Ancor 2/0 AWG Tinned Copper Battery Cable Black 200ft
Ancor 2/0 AWG Tinned Copper Battery Cable Black 200ft — Product description
The Ancor Marine 2/0 AWG Tinned Copper Battery Cable in Black (MPN 117020, UPC 091887101362) is a 200-foot bulk roll of marine-grade heavy battery / power cable in 2/0 AWG (large-gauge) tinned copper construction with PVC jacket - the black-jacketed variant typically used for negative / ground conductors in marine DC electrical installations. Ancor is the standard reference brand for marine-grade wire and cable in serious recreational and commercial marine applications, with products that exceed UL 1426, ABYC, and US Coast Guard Charter boat standards. 2/0 AWG is heavy-gauge cable sized for high-current marine applications: large house battery bank connections, inverter / charger primary connections, large bow-thruster motor feeds, windlass primary feeds, and main battery-to-distribution-panel runs on serious cruising boats. Cable amp capacity at 2/0 AWG: approximately 300 amps continuous for short runs (under 10 ft), reducing to 200-250 amps for longer runs (20-30 ft) due to voltage drop. The 200-foot bulk roll provides enough length for multiple individual cable runs on a typical large cruising boat install - or partial use for shorter runs with the remainder retained for future projects. Tinned copper construction (every individual strand of the multi-strand conductor is plated with tin) is the critical material spec for marine service: tinned copper resists the corrosion that bare copper develops in marine environments (salt spray, humidity, condensation), maintaining conductivity and connection reliability indefinitely vs bare copper that corrodes at terminals and loses conductivity over time. PVC jacket material provides chemical resistance to saltwater, battery acid, oil, gasoline, heat, and abrasion - the typical marine environment hazards that destroy ordinary wire jackets. Ultra-flexible stranding construction (many small-diameter strands vs few large-diameter strands) means the cable bends easily around tight install routing without kinking or losing internal cross-section. Maximum protection against corrosion and electrolysis. NOTE: cable ships as bulk wire with NO terminal ends - you crimp / install appropriate ring terminals, lugs, or other connectors sized for your specific application using marine-grade crimping tools. NOTE: Ancor states 'no supplier warranty' on this product line - the cable itself is fully marine-rated but does not come with a separate Ancor warranty document.

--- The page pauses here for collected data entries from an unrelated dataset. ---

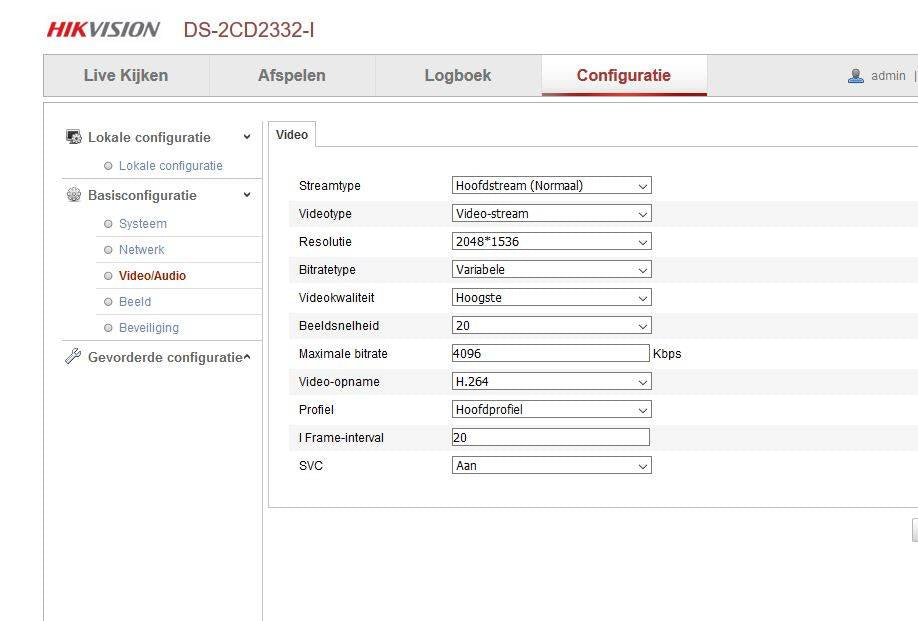The image size is (918, 621).
Task: Open the Streamtype dropdown
Action: click(x=551, y=186)
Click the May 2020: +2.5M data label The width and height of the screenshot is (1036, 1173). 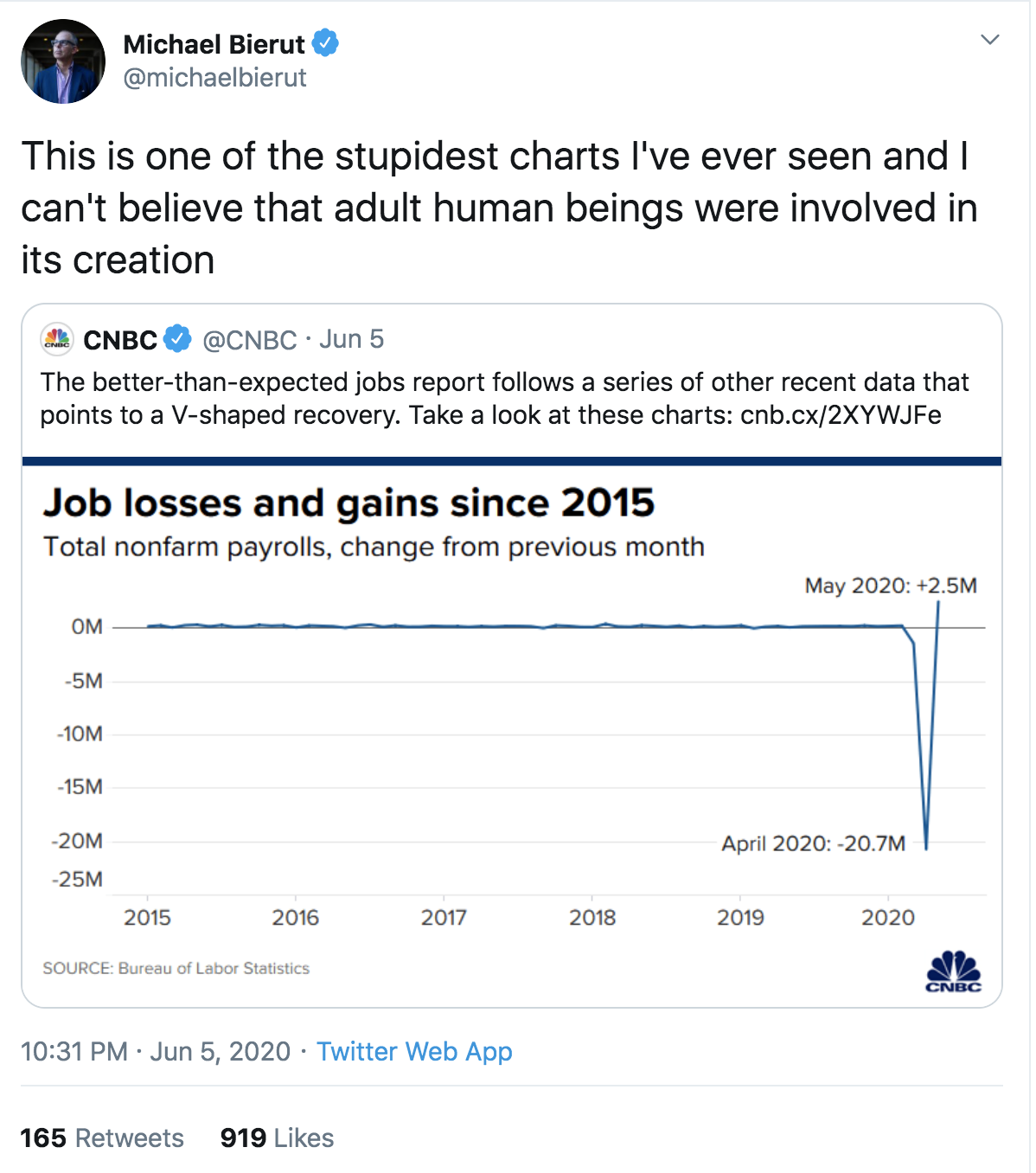click(890, 586)
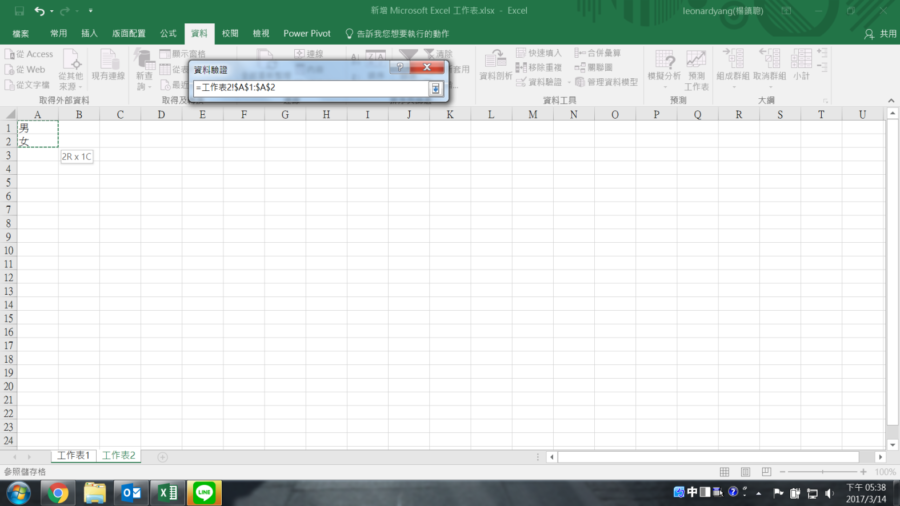Switch to the 工作表1 sheet tab
This screenshot has width=900, height=506.
point(74,456)
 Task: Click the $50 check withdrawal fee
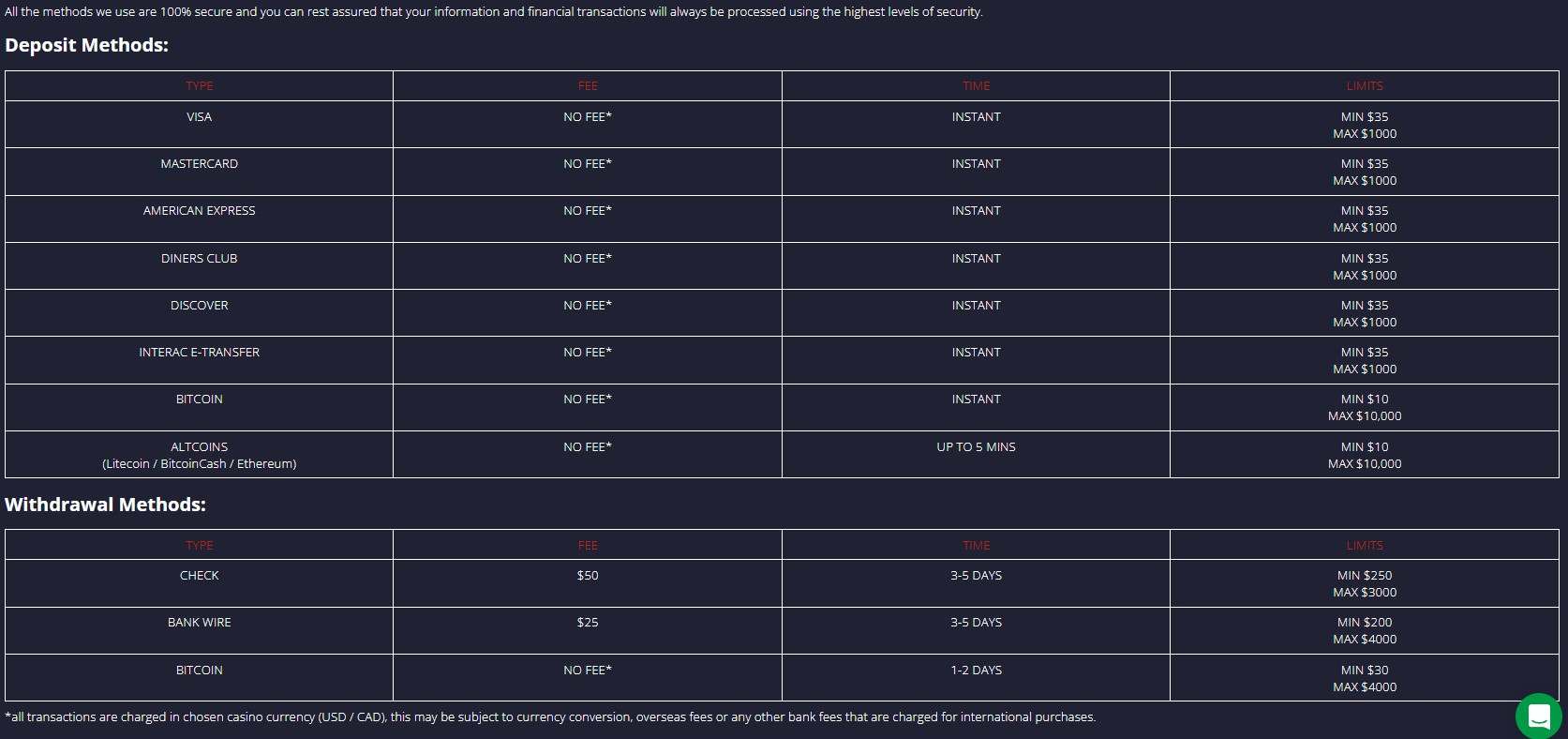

The Ancor Marine 2/0 AWG Tinned Copper Battery Cable in Black is a 200-foot bulk roll of marine-grade heavy battery / power cable - the black-jacketed variant typically used for negative / ground conductors in marine DC electrical installations. Ancor is the standard reference brand for marine-grade wire and cable in serious recreational and commercial marine applications.
Ancor brand reliability. Ancor Marine grade wire products are the longest-lasting and most heavy-duty wire available in the marine market, exceeding UL 1426 (marine wire safety standard), ABYC (American Boat and Yacht Council) electrical standards, and US Coast Guard Charter boat standards. For boats where electrical reliability matters (recreational cruisers, charter operations, commercial vessels), Ancor is the proven choice over generic / hardware-store wire that doesn't meet marine specifications. Generic wire often appears similar but uses bare copper conductors (no tin plating), thinner PVC jacket, and looser stranding - all of which lead to failure in marine environments. The Ancor specification difference matters for the 5-10+ year service life expected from marine wiring installations.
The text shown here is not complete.